> [Data provided]:
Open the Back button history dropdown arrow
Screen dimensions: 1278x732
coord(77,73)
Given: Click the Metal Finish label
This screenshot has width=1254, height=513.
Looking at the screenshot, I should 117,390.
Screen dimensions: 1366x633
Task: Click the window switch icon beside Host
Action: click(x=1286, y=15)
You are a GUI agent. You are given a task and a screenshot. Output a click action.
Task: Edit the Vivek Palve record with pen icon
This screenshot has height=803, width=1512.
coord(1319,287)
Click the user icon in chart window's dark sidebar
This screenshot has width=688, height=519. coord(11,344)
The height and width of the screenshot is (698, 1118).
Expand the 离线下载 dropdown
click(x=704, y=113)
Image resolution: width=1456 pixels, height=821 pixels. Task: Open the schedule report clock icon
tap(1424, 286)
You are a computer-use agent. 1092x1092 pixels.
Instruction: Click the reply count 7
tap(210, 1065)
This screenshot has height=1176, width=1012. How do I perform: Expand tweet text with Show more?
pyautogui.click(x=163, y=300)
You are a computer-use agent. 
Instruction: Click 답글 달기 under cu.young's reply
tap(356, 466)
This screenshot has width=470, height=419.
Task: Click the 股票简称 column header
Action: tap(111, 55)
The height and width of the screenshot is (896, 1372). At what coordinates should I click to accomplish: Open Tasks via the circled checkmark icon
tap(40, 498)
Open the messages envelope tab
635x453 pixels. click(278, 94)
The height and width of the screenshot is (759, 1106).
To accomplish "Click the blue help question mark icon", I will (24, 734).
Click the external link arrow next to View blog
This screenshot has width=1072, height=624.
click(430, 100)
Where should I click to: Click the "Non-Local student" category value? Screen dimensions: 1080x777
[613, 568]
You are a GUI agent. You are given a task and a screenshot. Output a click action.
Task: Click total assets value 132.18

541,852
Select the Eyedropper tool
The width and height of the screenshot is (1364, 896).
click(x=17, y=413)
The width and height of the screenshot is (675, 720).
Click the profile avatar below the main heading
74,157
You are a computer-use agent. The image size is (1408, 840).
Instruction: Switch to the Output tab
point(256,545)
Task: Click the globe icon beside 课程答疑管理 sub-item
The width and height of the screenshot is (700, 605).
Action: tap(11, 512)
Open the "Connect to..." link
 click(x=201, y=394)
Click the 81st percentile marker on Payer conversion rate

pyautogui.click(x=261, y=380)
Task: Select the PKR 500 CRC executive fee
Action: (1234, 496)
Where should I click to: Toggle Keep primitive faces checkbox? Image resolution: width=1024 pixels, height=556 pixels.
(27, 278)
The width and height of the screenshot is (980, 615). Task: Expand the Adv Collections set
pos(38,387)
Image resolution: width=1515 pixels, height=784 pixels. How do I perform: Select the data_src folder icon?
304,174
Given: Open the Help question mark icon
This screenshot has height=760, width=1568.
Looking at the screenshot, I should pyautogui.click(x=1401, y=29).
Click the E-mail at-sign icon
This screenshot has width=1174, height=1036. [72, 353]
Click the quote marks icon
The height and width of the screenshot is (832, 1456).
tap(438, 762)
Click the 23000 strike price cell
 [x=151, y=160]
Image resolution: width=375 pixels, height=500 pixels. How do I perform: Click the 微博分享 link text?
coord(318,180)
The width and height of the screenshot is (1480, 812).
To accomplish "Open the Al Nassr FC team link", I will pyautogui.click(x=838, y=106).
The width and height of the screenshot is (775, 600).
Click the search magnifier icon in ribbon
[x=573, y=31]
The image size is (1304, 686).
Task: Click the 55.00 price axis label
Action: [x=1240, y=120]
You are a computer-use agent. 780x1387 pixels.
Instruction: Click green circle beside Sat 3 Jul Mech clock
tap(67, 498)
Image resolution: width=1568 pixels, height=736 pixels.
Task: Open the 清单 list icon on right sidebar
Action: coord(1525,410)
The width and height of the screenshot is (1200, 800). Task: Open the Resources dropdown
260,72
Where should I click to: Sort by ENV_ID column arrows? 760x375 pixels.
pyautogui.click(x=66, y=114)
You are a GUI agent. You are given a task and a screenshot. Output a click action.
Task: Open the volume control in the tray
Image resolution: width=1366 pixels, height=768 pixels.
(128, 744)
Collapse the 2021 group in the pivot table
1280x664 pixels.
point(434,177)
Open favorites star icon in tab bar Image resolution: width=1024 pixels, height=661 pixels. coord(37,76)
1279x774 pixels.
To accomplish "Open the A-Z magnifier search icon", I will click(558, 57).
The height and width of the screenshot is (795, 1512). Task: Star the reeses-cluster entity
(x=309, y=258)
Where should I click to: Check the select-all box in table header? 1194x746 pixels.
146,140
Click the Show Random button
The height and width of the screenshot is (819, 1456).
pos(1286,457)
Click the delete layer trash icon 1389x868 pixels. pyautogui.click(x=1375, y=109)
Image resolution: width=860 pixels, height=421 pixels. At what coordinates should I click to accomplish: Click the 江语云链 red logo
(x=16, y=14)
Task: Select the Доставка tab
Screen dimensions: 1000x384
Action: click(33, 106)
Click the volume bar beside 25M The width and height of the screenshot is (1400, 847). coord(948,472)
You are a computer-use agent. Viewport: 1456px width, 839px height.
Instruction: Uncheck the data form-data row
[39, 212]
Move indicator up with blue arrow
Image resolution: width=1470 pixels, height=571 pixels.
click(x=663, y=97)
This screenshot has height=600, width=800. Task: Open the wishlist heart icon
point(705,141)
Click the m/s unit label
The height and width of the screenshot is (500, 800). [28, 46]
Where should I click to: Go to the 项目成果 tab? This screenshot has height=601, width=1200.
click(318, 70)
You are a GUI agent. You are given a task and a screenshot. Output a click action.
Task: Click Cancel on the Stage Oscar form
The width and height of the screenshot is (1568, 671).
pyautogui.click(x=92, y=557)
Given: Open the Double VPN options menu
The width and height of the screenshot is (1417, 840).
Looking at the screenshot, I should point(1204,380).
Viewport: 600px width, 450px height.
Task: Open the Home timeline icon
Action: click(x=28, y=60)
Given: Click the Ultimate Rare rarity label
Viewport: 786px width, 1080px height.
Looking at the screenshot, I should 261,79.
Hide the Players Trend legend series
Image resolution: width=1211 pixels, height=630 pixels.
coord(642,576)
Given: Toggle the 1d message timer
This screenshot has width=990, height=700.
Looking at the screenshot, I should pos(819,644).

> [Instructions for the task]: Put every line of the rows above into a JSON list of strings, one string per line, and leave out any blank lines.

> [Written solution]:
[
  "Open the Back button history dropdown arrow",
  "Screen dimensions: 1278x732",
  "coord(77,73)",
  "Given: Click the Metal Finish label",
  "This screenshot has width=1254, height=513.",
  "Looking at the screenshot, I should 117,390.",
  "Screen dimensions: 1366x633",
  "Task: Click the window switch icon beside Host",
  "Action: click(x=1286, y=15)",
  "You are a GUI agent. You are given a task and a screenshot. Output a click action.",
  "Task: Edit the Vivek Palve record with pen icon",
  "This screenshot has height=803, width=1512.",
  "coord(1319,287)",
  "Click the user icon in chart window's dark sidebar",
  "This screenshot has width=688, height=519. coord(11,344)",
  "The height and width of the screenshot is (698, 1118).",
  "Expand the 离线下载 dropdown",
  "click(x=704, y=113)",
  "Image resolution: width=1456 pixels, height=821 pixels. Task: Open the schedule report clock icon",
  "tap(1424, 286)",
  "You are a computer-use agent. 1092x1092 pixels.",
  "Instruction: Click the reply count 7",
  "tap(210, 1065)",
  "This screenshot has height=1176, width=1012. How do I perform: Expand tweet text with Show more?",
  "pyautogui.click(x=163, y=300)",
  "You are a computer-use agent. ",
  "Instruction: Click 답글 달기 under cu.young's reply",
  "tap(356, 466)",
  "This screenshot has width=470, height=419.",
  "Task: Click the 股票简称 column header",
  "Action: tap(111, 55)",
  "The height and width of the screenshot is (896, 1372). At what coordinates should I click to accomplish: Open Tasks via the circled checkmark icon",
  "tap(40, 498)",
  "Open the messages envelope tab",
  "635x453 pixels. click(278, 94)",
  "The height and width of the screenshot is (759, 1106).",
  "To accomplish \"Click the blue help question mark icon\", I will (24, 734).",
  "Click the external link arrow next to View blog",
  "This screenshot has width=1072, height=624.",
  "click(430, 100)",
  "Where should I click to: Click the \"Non-Local student\" category value? Screen dimensions: 1080x777",
  "[613, 568]",
  "You are a GUI agent. You are given a task and a screenshot. Output a click action.",
  "Task: Click total assets value 132.18",
  "541,852",
  "Select the Eyedropper tool",
  "The width and height of the screenshot is (1364, 896).",
  "click(x=17, y=413)",
  "The width and height of the screenshot is (675, 720).",
  "Click the profile avatar below the main heading",
  "74,157",
  "You are a computer-use agent. The image size is (1408, 840).",
  "Instruction: Switch to the Output tab",
  "point(256,545)",
  "Task: Click the globe icon beside 课程答疑管理 sub-item",
  "The width and height of the screenshot is (700, 605).",
  "Action: tap(11, 512)",
  "Open the \"Connect to...\" link",
  " click(x=201, y=394)",
  "Click the 81st percentile marker on Payer conversion rate",
  "pyautogui.click(x=261, y=380)",
  "Task: Select the PKR 500 CRC executive fee",
  "Action: (1234, 496)",
  "Where should I click to: Toggle Keep primitive faces checkbox? Image resolution: width=1024 pixels, height=556 pixels.",
  "(27, 278)",
  "The width and height of the screenshot is (980, 615). Task: Expand the Adv Collections set",
  "pos(38,387)",
  "Image resolution: width=1515 pixels, height=784 pixels. How do I perform: Select the data_src folder icon?",
  "304,174",
  "Given: Open the Help question mark icon",
  "This screenshot has height=760, width=1568.",
  "Looking at the screenshot, I should pyautogui.click(x=1401, y=29).",
  "Click the E-mail at-sign icon",
  "This screenshot has width=1174, height=1036. [72, 353]",
  "Click the quote marks icon",
  "The height and width of the screenshot is (832, 1456).",
  "tap(438, 762)",
  "Click the 23000 strike price cell",
  " [x=151, y=160]",
  "Image resolution: width=375 pixels, height=500 pixels. How do I perform: Click the 微博分享 link text?",
  "coord(318,180)",
  "The width and height of the screenshot is (1480, 812).",
  "To accomplish \"Open the Al Nassr FC team link\", I will pyautogui.click(x=838, y=106).",
  "The width and height of the screenshot is (775, 600).",
  "Click the search magnifier icon in ribbon",
  "[x=573, y=31]",
  "The image size is (1304, 686).",
  "Task: Click the 55.00 price axis label",
  "Action: [x=1240, y=120]",
  "You are a computer-use agent. 780x1387 pixels.",
  "Instruction: Click green circle beside Sat 3 Jul Mech clock",
  "tap(67, 498)",
  "Image resolution: width=1568 pixels, height=736 pixels.",
  "Task: Open the 清单 list icon on right sidebar",
  "Action: coord(1525,410)",
  "The width and height of the screenshot is (1200, 800). Task: Open the Resources dropdown",
  "260,72",
  "Where should I click to: Sort by ENV_ID column arrows? 760x375 pixels.",
  "pyautogui.click(x=66, y=114)",
  "You are a GUI agent. You are given a task and a screenshot. Output a click action.",
  "Task: Open the volume control in the tray",
  "Image resolution: width=1366 pixels, height=768 pixels.",
  "(128, 744)",
  "Collapse the 2021 group in the pivot table",
  "1280x664 pixels.",
  "point(434,177)",
  "Open favorites star icon in tab bar Image resolution: width=1024 pixels, height=661 pixels. coord(37,76)",
  "1279x774 pixels.",
  "To accomplish \"Open the A-Z magnifier search icon\", I will click(558, 57).",
  "The height and width of the screenshot is (795, 1512). Task: Star the reeses-cluster entity",
  "(x=309, y=258)",
  "Where should I click to: Check the select-all box in table header? 1194x746 pixels.",
  "146,140",
  "Click the Show Random button",
  "The height and width of the screenshot is (819, 1456).",
  "pos(1286,457)",
  "Click the delete layer trash icon 1389x868 pixels. pyautogui.click(x=1375, y=109)",
  "Image resolution: width=860 pixels, height=421 pixels. At what coordinates should I click to accomplish: Click the 江语云链 red logo",
  "(x=16, y=14)",
  "Task: Select the Доставка tab",
  "Screen dimensions: 1000x384",
  "Action: click(33, 106)",
  "Click the volume bar beside 25M The width and height of the screenshot is (1400, 847). coord(948,472)",
  "You are a computer-use agent. Viewport: 1456px width, 839px height.",
  "Instruction: Uncheck the data form-data row",
  "[39, 212]",
  "Move indicator up with blue arrow",
  "Image resolution: width=1470 pixels, height=571 pixels.",
  "click(x=663, y=97)",
  "This screenshot has height=600, width=800. Task: Open the wishlist heart icon",
  "point(705,141)",
  "Click the m/s unit label",
  "The height and width of the screenshot is (500, 800). [28, 46]",
  "Where should I click to: Go to the 项目成果 tab? This screenshot has height=601, width=1200.",
  "click(318, 70)",
  "You are a GUI agent. You are given a task and a screenshot. Output a click action.",
  "Task: Click Cancel on the Stage Oscar form",
  "The width and height of the screenshot is (1568, 671).",
  "pyautogui.click(x=92, y=557)",
  "Given: Open the Double VPN options menu",
  "The width and height of the screenshot is (1417, 840).",
  "Looking at the screenshot, I should point(1204,380).",
  "Viewport: 600px width, 450px height.",
  "Task: Open the Home timeline icon",
  "Action: click(x=28, y=60)",
  "Given: Click the Ultimate Rare rarity label",
  "Viewport: 786px width, 1080px height.",
  "Looking at the screenshot, I should 261,79.",
  "Hide the Players Trend legend series",
  "Image resolution: width=1211 pixels, height=630 pixels.",
  "coord(642,576)",
  "Given: Toggle the 1d message timer",
  "This screenshot has width=990, height=700.",
  "Looking at the screenshot, I should pos(819,644)."
]